As for the audio… both, AAC and AC3 are compressed formats – however AAC can usually achieve a better compression while maintaining a good quality. Most players support AC3 as well as AAC. So unless your client has an aversion against AC3, it’s probably part of the same “saving bandwidth to squeeze the stream through your limited upload bandwidth” schema. :wink:

See above and keep an eye on that dashboard while playing your video remotely. If the hiccup is due to your CPU this should show on the now playing tiles. (probably also in the CPU graph)
That should give you your first clue to that mystery :wink:

so may thanks for such an explanation and next steps.

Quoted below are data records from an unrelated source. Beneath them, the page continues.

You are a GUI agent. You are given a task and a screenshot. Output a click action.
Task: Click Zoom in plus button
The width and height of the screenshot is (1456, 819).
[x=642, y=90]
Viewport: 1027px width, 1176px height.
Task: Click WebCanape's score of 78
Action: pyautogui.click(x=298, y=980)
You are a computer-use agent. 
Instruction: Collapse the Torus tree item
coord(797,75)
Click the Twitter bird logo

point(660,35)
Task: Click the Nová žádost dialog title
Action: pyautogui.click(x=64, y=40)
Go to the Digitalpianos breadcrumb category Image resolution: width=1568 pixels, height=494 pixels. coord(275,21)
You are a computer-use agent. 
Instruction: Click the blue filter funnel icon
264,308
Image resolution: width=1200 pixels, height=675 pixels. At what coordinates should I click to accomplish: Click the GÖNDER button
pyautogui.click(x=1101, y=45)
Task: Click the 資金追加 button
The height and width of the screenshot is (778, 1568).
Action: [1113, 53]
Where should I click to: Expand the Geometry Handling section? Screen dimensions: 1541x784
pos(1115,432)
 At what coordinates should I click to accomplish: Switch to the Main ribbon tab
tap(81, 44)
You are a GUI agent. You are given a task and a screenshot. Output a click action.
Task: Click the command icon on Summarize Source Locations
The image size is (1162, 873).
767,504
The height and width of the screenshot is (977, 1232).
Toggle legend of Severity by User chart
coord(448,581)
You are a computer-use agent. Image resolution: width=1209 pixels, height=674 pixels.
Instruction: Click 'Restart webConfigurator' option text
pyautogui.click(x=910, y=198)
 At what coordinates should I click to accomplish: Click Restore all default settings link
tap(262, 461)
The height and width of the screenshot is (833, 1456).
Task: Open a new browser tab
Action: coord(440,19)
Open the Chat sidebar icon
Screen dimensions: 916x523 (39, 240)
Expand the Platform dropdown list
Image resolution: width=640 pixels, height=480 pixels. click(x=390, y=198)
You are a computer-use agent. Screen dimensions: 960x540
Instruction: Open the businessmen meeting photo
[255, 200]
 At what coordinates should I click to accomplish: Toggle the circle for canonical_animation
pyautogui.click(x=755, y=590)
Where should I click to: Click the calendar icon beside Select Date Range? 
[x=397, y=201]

may i have one more question… what exactly doest that mean that video is transcoded from hgher to lower bitrate? does it mean also quality of the picture is impacted? thx!

There’s many factors when it comes to video quality.
But yes… usually decreasing the bitrate means it’s lowering the quality.

The bitrate describes how many bytes the video file is using per second – the more bytes you use, the more data you can use to provide audio and picture information. That being said… you might not necessarily notice a good transcode to a lower bitrate for some formats. Example: DVDs are stored in a very poor format (well… it’s old) – you can store the same image in a much smaller file using a recent encoder… so you might not notice a degradation of the video quality. If your video is already in a modern format (e.g. h264 1080p content or h265 4K content) you will probably notice it.

This topic was automatically closed 90 days after the last reply. New replies are no longer allowed.